**Stored data:**
---------------

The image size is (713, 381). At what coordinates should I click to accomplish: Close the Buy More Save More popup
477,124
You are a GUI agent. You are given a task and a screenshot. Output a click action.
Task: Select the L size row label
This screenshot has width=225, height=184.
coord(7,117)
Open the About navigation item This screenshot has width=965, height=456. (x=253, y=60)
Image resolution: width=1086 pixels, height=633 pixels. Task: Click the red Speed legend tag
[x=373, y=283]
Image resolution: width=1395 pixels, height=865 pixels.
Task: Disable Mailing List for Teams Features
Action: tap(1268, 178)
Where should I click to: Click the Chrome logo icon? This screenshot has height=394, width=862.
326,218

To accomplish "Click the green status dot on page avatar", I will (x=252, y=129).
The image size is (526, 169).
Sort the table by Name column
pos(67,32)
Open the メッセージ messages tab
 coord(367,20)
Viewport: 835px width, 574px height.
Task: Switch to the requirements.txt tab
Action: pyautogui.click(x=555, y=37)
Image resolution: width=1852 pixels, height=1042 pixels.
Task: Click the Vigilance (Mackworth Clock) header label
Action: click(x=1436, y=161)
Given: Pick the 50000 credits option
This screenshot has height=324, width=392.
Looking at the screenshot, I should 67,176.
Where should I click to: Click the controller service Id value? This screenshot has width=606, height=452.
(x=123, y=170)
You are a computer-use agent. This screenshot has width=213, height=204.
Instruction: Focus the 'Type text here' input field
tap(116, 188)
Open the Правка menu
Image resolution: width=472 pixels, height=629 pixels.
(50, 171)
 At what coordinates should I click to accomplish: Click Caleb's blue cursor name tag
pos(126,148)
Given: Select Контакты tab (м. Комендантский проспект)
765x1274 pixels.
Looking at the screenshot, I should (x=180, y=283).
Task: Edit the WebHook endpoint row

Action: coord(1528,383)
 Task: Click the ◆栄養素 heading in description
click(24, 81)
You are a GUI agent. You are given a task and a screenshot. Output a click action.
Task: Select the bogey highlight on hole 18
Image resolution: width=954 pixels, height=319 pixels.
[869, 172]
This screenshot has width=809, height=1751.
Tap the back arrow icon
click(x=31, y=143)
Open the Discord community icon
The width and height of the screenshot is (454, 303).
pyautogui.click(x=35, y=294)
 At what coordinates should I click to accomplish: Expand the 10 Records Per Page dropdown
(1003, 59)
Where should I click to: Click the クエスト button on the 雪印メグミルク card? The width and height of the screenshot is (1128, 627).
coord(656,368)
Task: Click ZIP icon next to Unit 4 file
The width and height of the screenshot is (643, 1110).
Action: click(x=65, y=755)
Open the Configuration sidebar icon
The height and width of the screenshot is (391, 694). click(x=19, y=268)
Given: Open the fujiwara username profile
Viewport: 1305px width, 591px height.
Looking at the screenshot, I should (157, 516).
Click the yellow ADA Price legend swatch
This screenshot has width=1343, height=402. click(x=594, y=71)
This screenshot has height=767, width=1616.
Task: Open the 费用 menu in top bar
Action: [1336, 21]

---------------

**Task directions:** Your answer should be all lines from the data that contain "Select".

**Solution to this problem:**
Task: Select the L size row label
Given: Select Контакты tab (м. Комендантский проспект)
Task: Select the bogey highlight on hole 18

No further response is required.